McMichael v Attorney-General

Case

[2022] NZHC 2119

24 August 2022

No judgment structure available for this case.

IN THE HIGH COURT OF NEW ZEALAND WELLINGTON REGISTRY

I TE KŌTI MATUA O AOTEAROA TE WHANGANUI-A-TARA ROHE

CIV-2021-485-729

[2022] NZHC 2119

BETWEEN

BRENDON MURRAY MCMICHAEL

Plaintiff

AND

THE ATTORNEY-GENERAL

Defendant

Hearing: 9 August 2022

Appearances:

C J Nicholls for Plaintiff

S B McCusker for Defendant

Judgment:

24 August 2022


JUDGMENT OF ASSOCIATE JUDGE JOHNSTON


Introduction

[1]    In this proceeding, the plaintiff sues the Attorney-General on behalf of the Minister of Health. The plaintiff says that the Crown, through the Minister, failed to provide a forensic health report ordered by the District Court following the plaintiff being charged with a serious offending, with the practical result that the plaintiff spent longer in prison on remand. He contends that this constituted a breach by the Crown of s 25(b) of the New Zealand Bill of Rights Act 1990 (NZBORA), and he seeks declaratory relief pursuant to the Declaratory Judgments Act 1908, NZBORA damages, and costs.

[2]    The proceeding was commenced in November 2021. A defence was ultimately entered on 20 April 2022. On 9 May 2022 the plaintiff served a notice requiring the defendant to answer interrogatories. On 19 May 2022 the defendant filed and served this application pursuant to rr 8.36 and 8.40 of the High Court Rules 2016 for an order

MCMICHAEL v THE ATTORNEY-GENERAL [2022] NZHC 2119 [24 August 2022]

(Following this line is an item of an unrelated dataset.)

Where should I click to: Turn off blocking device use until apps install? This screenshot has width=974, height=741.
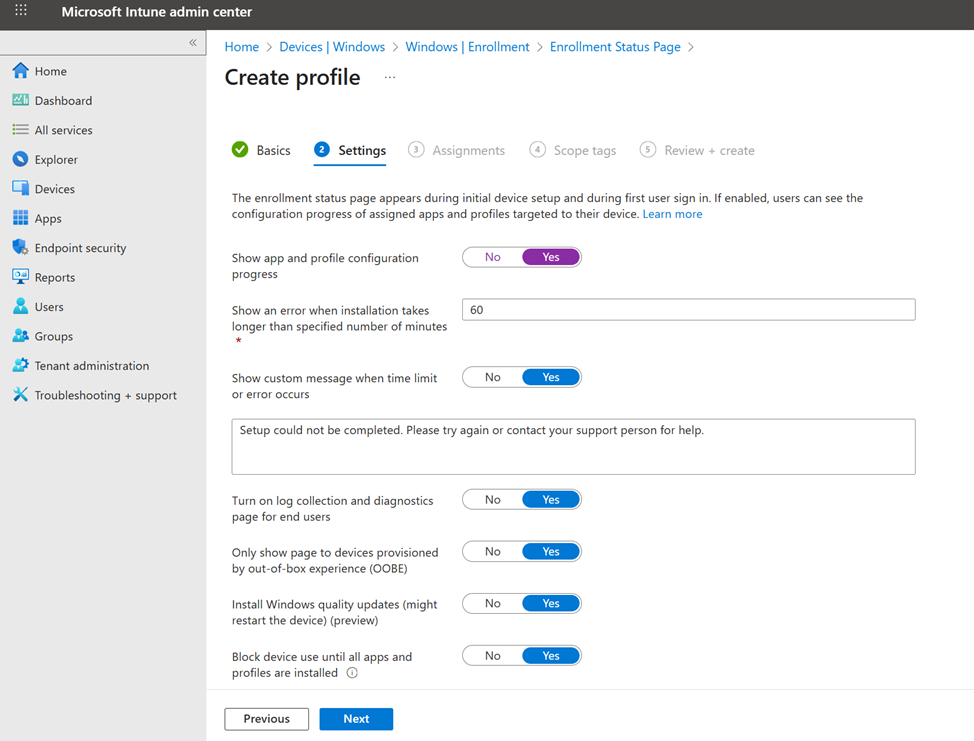click(491, 655)
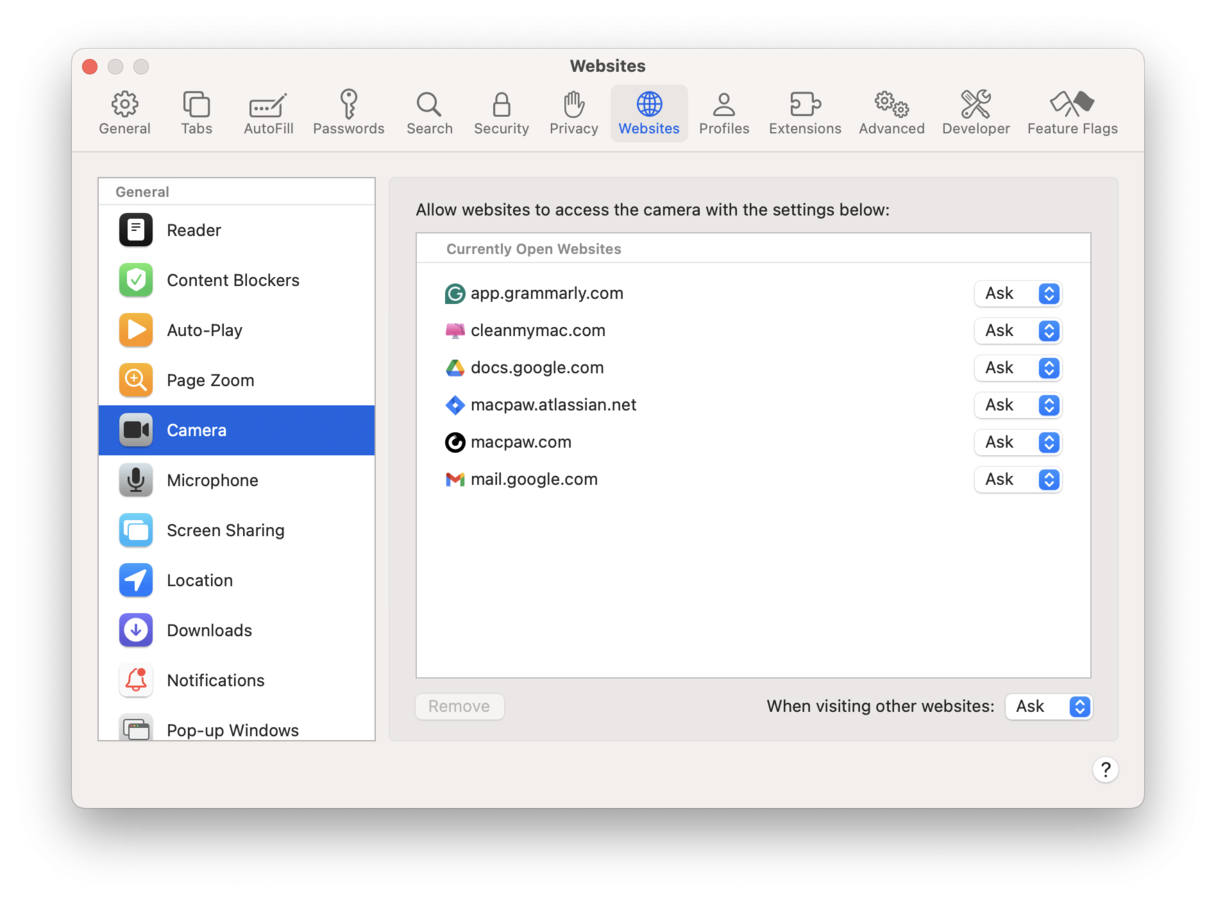Open Location permissions
Screen dimensions: 1216x903
click(x=199, y=580)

‘limiting’ the interrogatories (or rather that the defendant should not have to respond to them at all), supported by an affidavit sworn by Phillip Knipe, who is the Ministry of Health’s Chief Legal Advisor. On 27 May 2022 the plaintiff filed an amended statement of claim. Originally the plaintiff claimed nominal damages of $1,000. The amended claim introduced a further claim for exemplary damages of $20,000.  On  31 May 2022 the plaintiff filed and served a notice of opposition to the defendant’s application. This is supported by a memorandum from counsel. Finally, the defendant filed and served a second affidavit sworn by Mr Knipe responding to the plaintiff’s notice of opposition and Mr Nicholls’ memorandum.

[3]    Interrogatories are governed by Part 8 subpart 2 of the High Court Rules 2016 (rr 8.34–8.46). Although r 8.34 is expressed in very general terms – entitling a party to give notice to another party to answer interrogatories relating to matters in question in the proceeding – certain principles are well established:

(a)The process only entitles the interrogating party to information that is relevant to one or more issue in the case, relevance of course being determined by the pleadings.

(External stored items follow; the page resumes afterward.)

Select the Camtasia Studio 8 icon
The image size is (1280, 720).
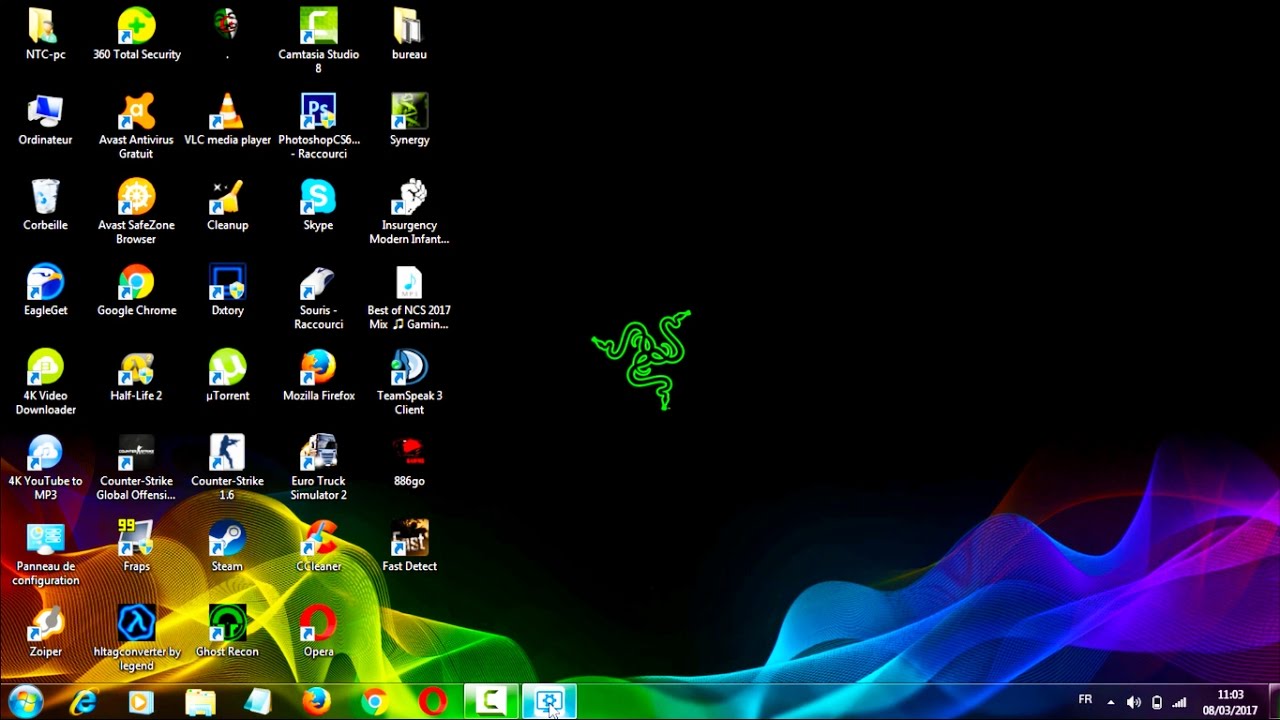pyautogui.click(x=318, y=40)
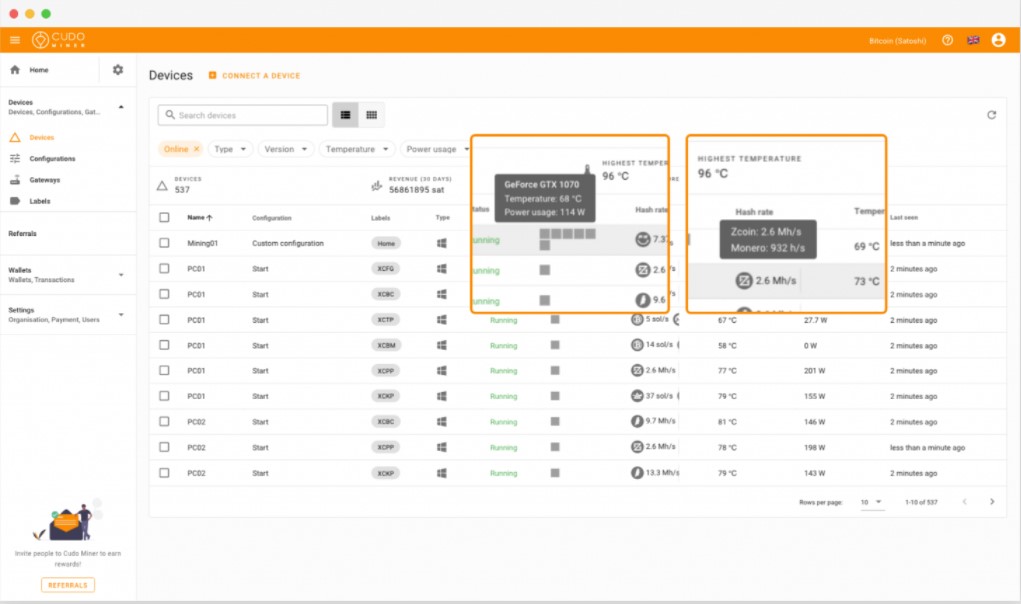Tick the checkbox for Mining01 row
Screen dimensions: 1021x604
[x=165, y=243]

(b)The Court must be satisfied that the information being sought exists. Interrogatories are not a process which entitle party to require another to create information. All a party is ever obliged to do is provide information that is already within its possession or power.

(c)Vexatious or oppressive interrogatories will not be sanctioned. The notions of vexatiousness and oppressiveness are different. Vexatiousness involves asking interrogatories for an ulterior or otherwise illegitimate purpose which would constitute an abuse of process. Oppressiveness is a more nuanced idea. It introduces the principle of proportionality. The Court will not sanction interrogatories, the answering of which would impose upon the party being interrogated a burden which is disproportionate to the potential value of the interrogatories.

[4]    The interrogatories that the plaintiff wishes the defendant to answer are as follows:

1.Do you have the power to obtain from the DHBs that provide forensic mental health services to persons charged with criminal offences in New Zealand (“defendants”) (“the DHBs”) information about the numbers of assessment reports pursuant to section 38(1) if the Criminal Procedure (Mentally Impaired Person) Act 2003 (“reports”) in any particular year that the DHBs have been requested to provide to any Court of New Zealand from the DHBs and then been completed and filed with a Court?

2.If the answer to (1) is yes, in each of the past 5 calendar years (2017, 2018, 2019, 2020, 2021) please provide information as to:

(a)How many defendants each year have required reports to be completed by the DHBs? and

(b)In each year, what is the shortest, longest and average period of initial timeframe granted to the DHBs by a Court to file reports about a defendant? (where “the initial timeframe” is the period of days from the date the request is made by the Court to the date when the report/s are due for filing by the DHB in Court)

(c)In each year, what is the shortest, longest and average period of initial timeframe where the defendant has been remanded in custody or to hospital or secure facility?

(d)In each year, what is the shortest, longest and average period of the initial timeframe where a defendant is on bail?

(e)In each year, what is the shortest, longest and average period of time to complete reports? (with the completion time being the time period in days from when reports about a defendant are first requested to when those reports are filed by the DHBs in court)?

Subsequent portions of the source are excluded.